Мы так громко захохотали, что фигуры, выплывавшие навстречу из тумана, в туман же и шарахнулись.

— Так почему ты считаешь Изъяна приспособленцем? — вдруг спрашивает Птицоида Токочку.

— Я этого не говорил. Я сказал, что у Изъяна есть задатки, чтобы им стать.

— Где ты их увидел?! — воскликнули Птицоида и я.

— Ну как же! Вспомните пресловутую лекцию о любви и дружбе. Только Изъян и остался, и сам же сказал, — не помню дословно, а смысл такой: чтобы примерить на себя — подойдет ли?

— Но он же сказал, что ему не подходит.

— Но ведь пытался.

— Ты придираешься, — говорит Птицоида. — По-моему, он остался из-за нездорового любопытства, присущего возрасту, и отсутствия чувства брезгливости. Только и всего.

— А когда исключили Фройку!? Разве он не старался обелить то, что происходит?

— Может быть, у него просто такая позиция: мое дело — физика, а остальное его не интересует, — говорит Птицоида.

— Ну, да! О физике тогда и помину не было. А вспомните демонстрацию и «Рудзу-этак, Рудзу-так!» Как он тогда на нас окрысился: «Ребята, разве можно быть такими!»... Вот тебе и — остальное не касается! Но даже если бы и не касалось, — разве это не вид приспособленчества?

— Токочка, да что с тобой? Разве не бывает увлеченных людей, отгораживающихся от всего остального?

— Бывает, что и отгораживаются, но не стараются оправдывать то, от чего отгораживаются.
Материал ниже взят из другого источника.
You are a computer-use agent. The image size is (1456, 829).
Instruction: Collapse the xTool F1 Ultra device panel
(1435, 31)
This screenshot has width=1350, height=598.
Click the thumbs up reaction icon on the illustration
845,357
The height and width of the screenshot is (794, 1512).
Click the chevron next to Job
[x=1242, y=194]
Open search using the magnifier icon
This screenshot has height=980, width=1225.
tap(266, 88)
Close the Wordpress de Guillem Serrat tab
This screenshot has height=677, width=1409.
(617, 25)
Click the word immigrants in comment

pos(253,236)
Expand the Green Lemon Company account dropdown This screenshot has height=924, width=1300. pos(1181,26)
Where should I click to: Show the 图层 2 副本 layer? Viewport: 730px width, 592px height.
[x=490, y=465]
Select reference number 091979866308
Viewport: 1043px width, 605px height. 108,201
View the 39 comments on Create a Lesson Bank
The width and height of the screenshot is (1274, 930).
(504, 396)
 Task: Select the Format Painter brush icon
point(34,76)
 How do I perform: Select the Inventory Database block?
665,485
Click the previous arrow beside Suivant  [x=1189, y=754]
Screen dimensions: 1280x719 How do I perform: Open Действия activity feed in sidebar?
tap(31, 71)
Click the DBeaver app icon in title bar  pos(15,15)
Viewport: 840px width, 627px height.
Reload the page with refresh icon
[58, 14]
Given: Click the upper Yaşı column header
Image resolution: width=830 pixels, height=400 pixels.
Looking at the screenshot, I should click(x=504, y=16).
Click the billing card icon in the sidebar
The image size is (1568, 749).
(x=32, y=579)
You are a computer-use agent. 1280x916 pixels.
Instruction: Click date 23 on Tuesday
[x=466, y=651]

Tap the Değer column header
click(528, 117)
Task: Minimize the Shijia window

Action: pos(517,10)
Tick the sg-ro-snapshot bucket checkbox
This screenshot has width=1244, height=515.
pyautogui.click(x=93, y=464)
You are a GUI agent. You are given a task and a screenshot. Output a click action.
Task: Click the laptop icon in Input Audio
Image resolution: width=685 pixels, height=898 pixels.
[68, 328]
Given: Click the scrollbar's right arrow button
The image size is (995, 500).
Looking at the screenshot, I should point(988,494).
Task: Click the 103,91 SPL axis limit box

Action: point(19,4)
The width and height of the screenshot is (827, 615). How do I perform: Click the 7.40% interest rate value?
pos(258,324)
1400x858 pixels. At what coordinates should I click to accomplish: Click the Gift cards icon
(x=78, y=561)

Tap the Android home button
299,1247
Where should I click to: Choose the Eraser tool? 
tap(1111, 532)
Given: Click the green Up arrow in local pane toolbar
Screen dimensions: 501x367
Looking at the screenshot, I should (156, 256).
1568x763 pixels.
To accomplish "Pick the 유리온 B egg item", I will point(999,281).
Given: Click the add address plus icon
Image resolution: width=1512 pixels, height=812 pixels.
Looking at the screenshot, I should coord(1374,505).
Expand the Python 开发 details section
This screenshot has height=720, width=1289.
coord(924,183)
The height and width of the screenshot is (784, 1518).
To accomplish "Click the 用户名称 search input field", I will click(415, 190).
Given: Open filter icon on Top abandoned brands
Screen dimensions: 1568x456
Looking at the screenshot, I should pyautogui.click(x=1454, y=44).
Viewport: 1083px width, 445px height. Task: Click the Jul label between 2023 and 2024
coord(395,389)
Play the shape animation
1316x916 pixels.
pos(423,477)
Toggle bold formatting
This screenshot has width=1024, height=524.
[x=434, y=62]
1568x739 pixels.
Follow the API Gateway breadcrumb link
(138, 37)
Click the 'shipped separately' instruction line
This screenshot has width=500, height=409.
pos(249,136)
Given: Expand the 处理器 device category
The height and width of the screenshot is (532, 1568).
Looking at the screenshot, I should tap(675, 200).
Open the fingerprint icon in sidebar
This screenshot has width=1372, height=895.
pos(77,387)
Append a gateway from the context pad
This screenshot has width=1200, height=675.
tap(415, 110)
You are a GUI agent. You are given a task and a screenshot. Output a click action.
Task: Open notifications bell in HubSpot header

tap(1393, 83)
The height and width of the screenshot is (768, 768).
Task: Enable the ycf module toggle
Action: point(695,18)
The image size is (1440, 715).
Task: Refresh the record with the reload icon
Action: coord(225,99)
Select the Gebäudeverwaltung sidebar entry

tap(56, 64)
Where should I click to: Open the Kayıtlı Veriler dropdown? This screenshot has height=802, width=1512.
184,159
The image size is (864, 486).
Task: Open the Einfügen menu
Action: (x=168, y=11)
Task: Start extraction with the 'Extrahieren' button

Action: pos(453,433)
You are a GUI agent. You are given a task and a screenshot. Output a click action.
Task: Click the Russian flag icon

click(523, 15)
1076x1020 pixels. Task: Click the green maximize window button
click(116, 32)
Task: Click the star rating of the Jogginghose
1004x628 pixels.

Что же это делается? Изъян обвиняет Рубана и Байдученко во вредительстве, Токочка — Изъяна в приспособленчестве... А скажи я сейчас, что Изъян считает Рубана и Байдученко вредителями, и Птицоида сразу согласится, что Изъян — приспособленец, и оба они, Птицоида и Токочка, станут относиться к Изъяну с презрением. Дожились. А может быть Изъян на самом деле приспособленец? Вот он говорит, что Рубан и Байдученко сами не сознают, что они вредители, но объективно — вредители. Может быть — это Изъян не сознает, что становится приспособленцем? Конечно, не сознает. Он искренен — в этом сомнений нет. И не дурак. Далеко не дурак. Вспомнил шутку Изъяна: «Он — далеко не дурак. А вблизи?» А может ли быть так, что человек — в чем-то умен, а в чем-то дурак? Ишь ты! Я уже стихами думаю...

— Гарилоида, о чем задумался?

— А может ли человек одновременно быть и умным, и дураком? Вижу по выражению лица Птицоиды, что он сейчас мне врежет. И слышу:

— Это ты о себе?

— И о себе. А у тебя так не бывает?

— Это об Изъяне, конечно, — говорит Токочка.

— Об Изъяне, об Изъяне... — повторяю я. — Обезьяне рассказали об Изъяне.

— Тебе и рассказали, — говорит Птицоида, и после того, как мы отхохотались: — Проводим его на вокзал?

— А который час? — Ты при часах? — спрашивает меня Токочка и, получив ответ, — еще и пешком успеем. Пошли.